> [Work order]:
What is needed here is a verbatim copy of the records that follow.

*** Block opens ***

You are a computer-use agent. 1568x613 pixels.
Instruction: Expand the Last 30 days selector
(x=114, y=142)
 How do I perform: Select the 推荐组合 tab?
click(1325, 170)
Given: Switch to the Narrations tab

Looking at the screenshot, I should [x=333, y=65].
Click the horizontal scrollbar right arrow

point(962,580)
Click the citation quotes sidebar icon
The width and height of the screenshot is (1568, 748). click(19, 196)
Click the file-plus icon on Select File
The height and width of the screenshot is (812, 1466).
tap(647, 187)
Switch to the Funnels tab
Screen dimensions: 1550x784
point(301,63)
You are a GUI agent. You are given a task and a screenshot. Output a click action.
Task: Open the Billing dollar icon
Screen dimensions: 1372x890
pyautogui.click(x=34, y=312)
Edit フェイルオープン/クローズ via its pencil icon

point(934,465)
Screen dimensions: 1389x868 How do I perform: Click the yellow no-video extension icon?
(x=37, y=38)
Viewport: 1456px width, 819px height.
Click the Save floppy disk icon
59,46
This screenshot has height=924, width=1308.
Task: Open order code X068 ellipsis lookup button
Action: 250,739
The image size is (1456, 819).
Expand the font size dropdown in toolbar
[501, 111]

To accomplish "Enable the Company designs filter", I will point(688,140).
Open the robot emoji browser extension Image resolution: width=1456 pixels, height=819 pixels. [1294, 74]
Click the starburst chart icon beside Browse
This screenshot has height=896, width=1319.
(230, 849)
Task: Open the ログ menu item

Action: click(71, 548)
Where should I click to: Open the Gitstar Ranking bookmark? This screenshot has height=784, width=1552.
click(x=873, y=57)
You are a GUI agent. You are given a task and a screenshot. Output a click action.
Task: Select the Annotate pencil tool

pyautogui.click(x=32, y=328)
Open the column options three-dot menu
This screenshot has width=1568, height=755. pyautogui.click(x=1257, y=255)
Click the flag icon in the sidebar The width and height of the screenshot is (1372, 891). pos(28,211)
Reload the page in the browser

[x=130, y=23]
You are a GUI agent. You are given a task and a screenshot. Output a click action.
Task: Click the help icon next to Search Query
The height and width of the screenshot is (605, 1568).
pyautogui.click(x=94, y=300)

*** Block closes ***

> [Exercise response]:
You are a computer-use agent. 1568x613 pixels.
Instruction: Expand the Last 30 days selector
(x=114, y=142)
 How do I perform: Select the 推荐组合 tab?
click(1325, 170)
Given: Switch to the Narrations tab

Looking at the screenshot, I should [x=333, y=65].
Click the horizontal scrollbar right arrow

point(962,580)
Click the citation quotes sidebar icon
The width and height of the screenshot is (1568, 748). click(19, 196)
Click the file-plus icon on Select File
The height and width of the screenshot is (812, 1466).
tap(647, 187)
Switch to the Funnels tab
Screen dimensions: 1550x784
point(301,63)
You are a GUI agent. You are given a task and a screenshot. Output a click action.
Task: Open the Billing dollar icon
Screen dimensions: 1372x890
pyautogui.click(x=34, y=312)
Edit フェイルオープン/クローズ via its pencil icon

point(934,465)
Screen dimensions: 1389x868 How do I perform: Click the yellow no-video extension icon?
(x=37, y=38)
Viewport: 1456px width, 819px height.
Click the Save floppy disk icon
59,46
This screenshot has height=924, width=1308.
Task: Open order code X068 ellipsis lookup button
Action: 250,739
The image size is (1456, 819).
Expand the font size dropdown in toolbar
[501, 111]

To accomplish "Enable the Company designs filter", I will point(688,140).
Open the robot emoji browser extension Image resolution: width=1456 pixels, height=819 pixels. [1294, 74]
Click the starburst chart icon beside Browse
This screenshot has height=896, width=1319.
(230, 849)
Task: Open the ログ menu item

Action: click(71, 548)
Where should I click to: Open the Gitstar Ranking bookmark? This screenshot has height=784, width=1552.
click(x=873, y=57)
You are a GUI agent. You are given a task and a screenshot. Output a click action.
Task: Select the Annotate pencil tool

pyautogui.click(x=32, y=328)
Open the column options three-dot menu
This screenshot has width=1568, height=755. pyautogui.click(x=1257, y=255)
Click the flag icon in the sidebar The width and height of the screenshot is (1372, 891). pos(28,211)
Reload the page in the browser

[x=130, y=23]
You are a GUI agent. You are given a task and a screenshot. Output a click action.
Task: Click the help icon next to Search Query
The height and width of the screenshot is (605, 1568).
pyautogui.click(x=94, y=300)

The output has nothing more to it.